▶ AVAILABLE DATA
»»
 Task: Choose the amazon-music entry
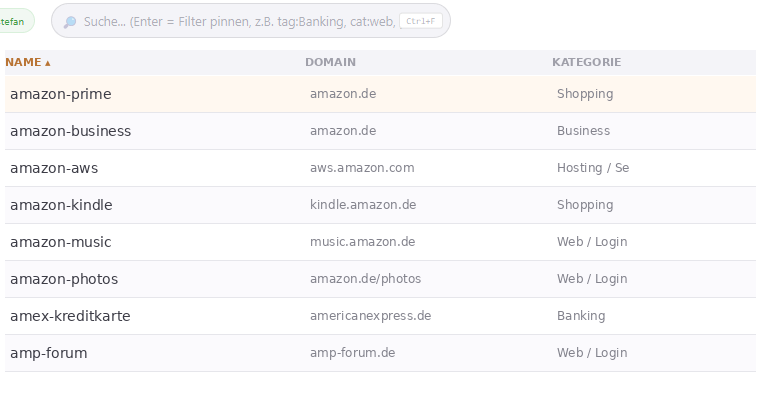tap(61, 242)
««
»»
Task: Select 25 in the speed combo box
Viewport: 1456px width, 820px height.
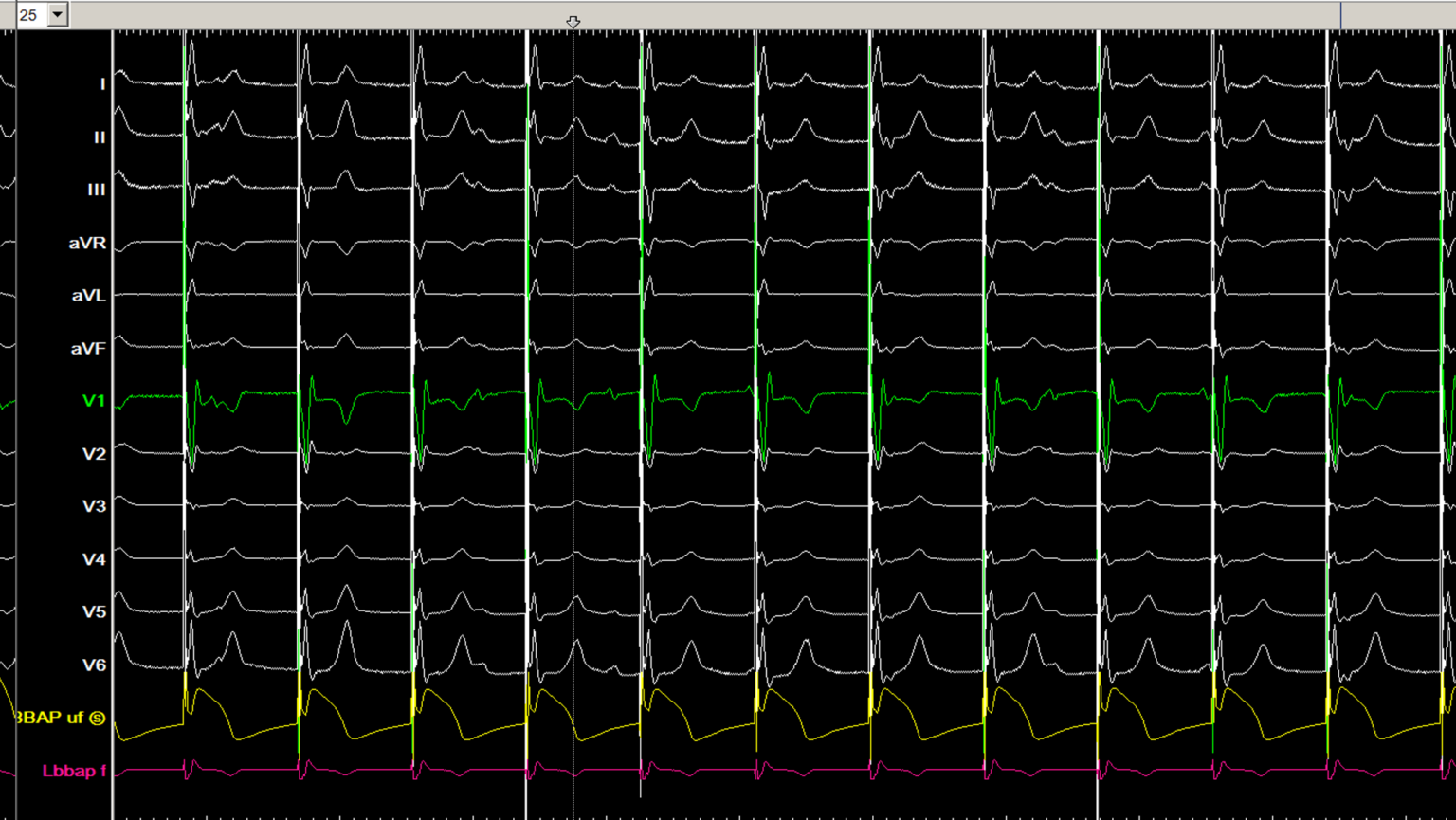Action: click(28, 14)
««
▶ AIM OF THE EXERCISE
Copy out word for word the data lines between the line holding "Task: Select 25 in the speed combo box" and the line holding "Action: click(28, 14)", both included. Leave the pictures out of your copy.

▶ SOLUTION TO THIS PROBLEM
Task: Select 25 in the speed combo box
Viewport: 1456px width, 820px height.
Action: click(28, 14)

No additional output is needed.